Task details. Locate every line in the items below that contains the string "screenshot", and copy each of those lines. Case counts.

Material for this task.
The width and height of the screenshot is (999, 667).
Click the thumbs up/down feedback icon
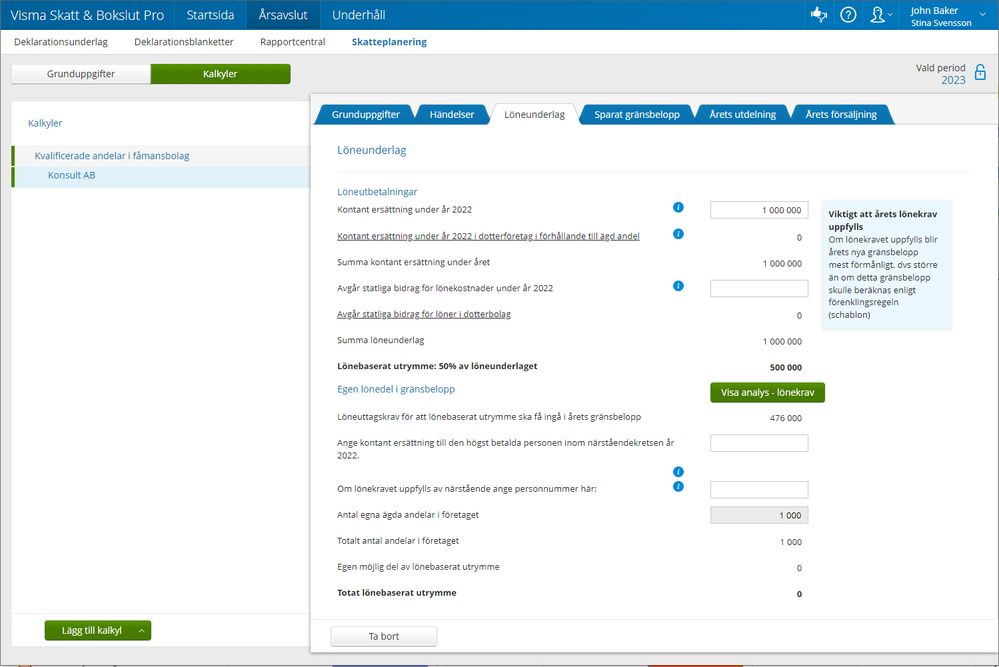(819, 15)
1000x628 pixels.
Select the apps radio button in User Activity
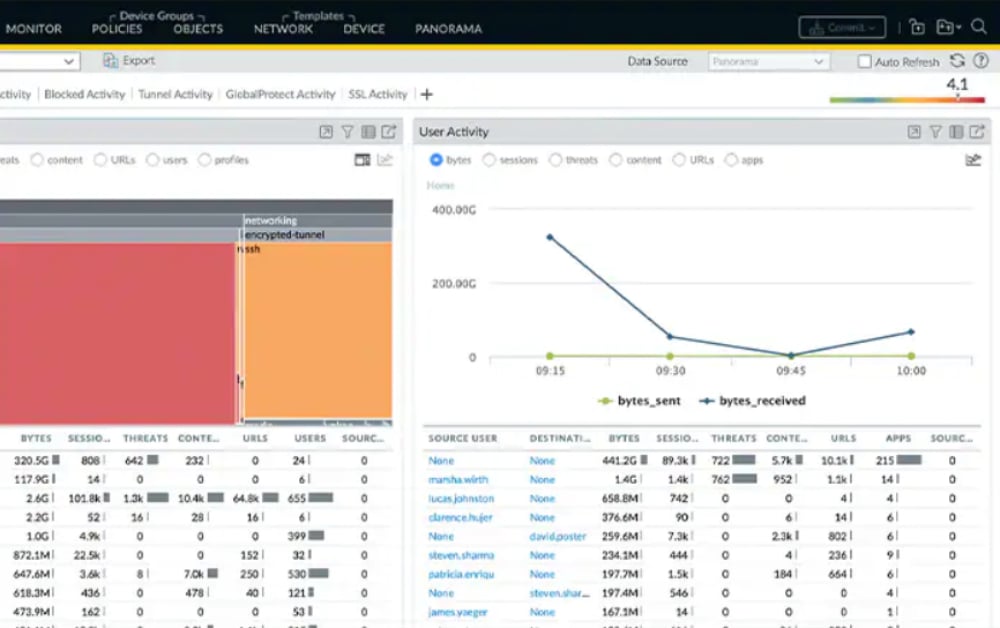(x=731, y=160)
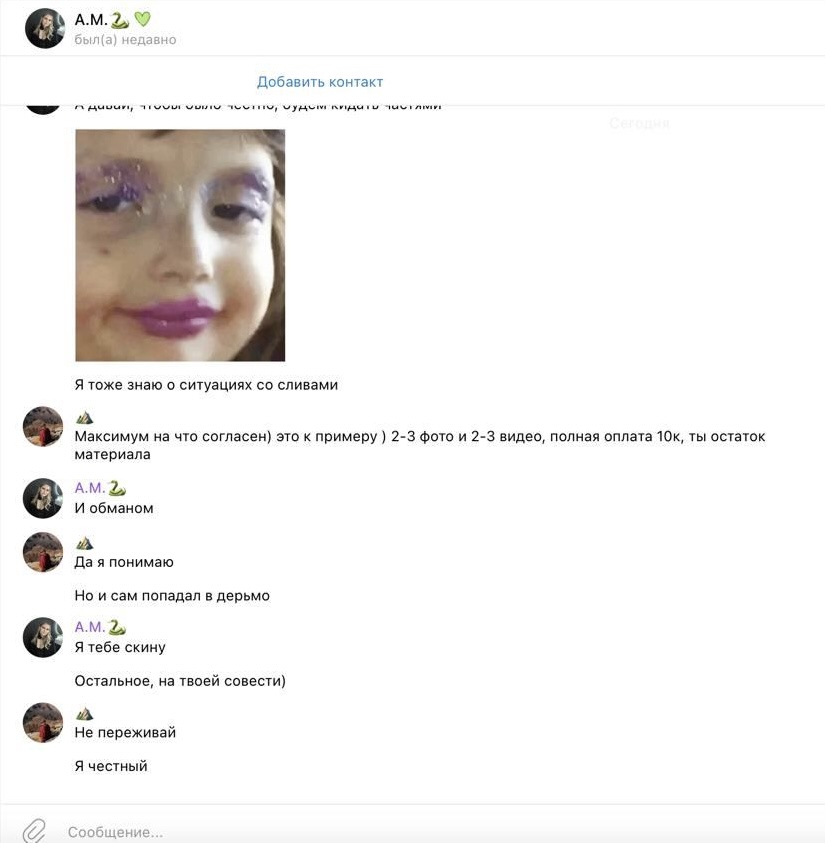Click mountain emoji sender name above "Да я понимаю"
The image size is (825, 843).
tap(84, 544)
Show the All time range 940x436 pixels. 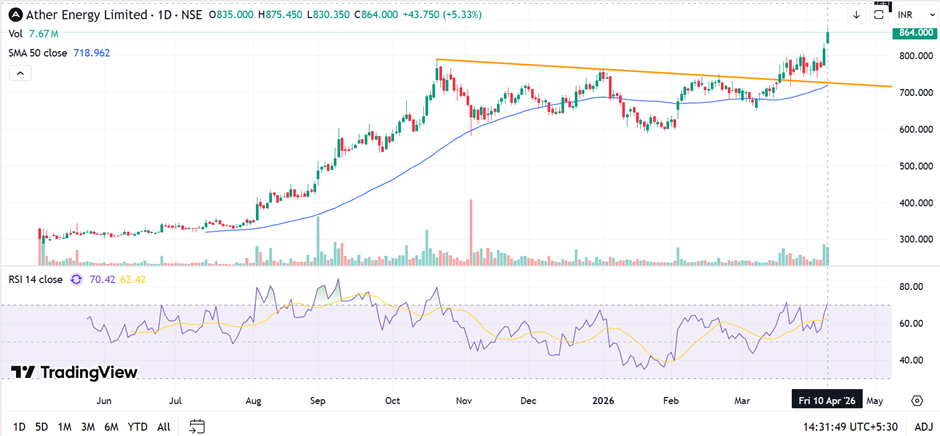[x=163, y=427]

* * *

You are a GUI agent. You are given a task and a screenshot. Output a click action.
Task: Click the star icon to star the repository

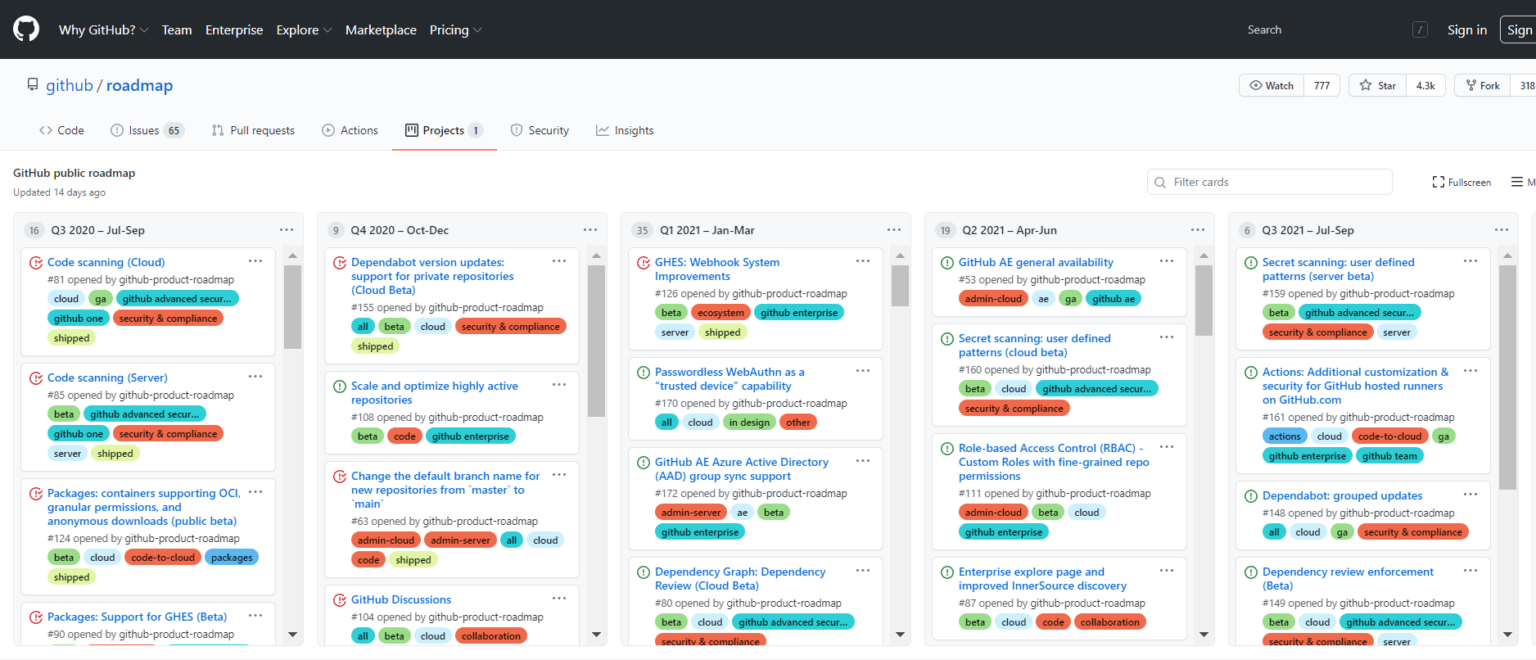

Written answer.
The width and height of the screenshot is (999, 667).
You are a GUI agent. You are given a task and a screenshot. Output a click action.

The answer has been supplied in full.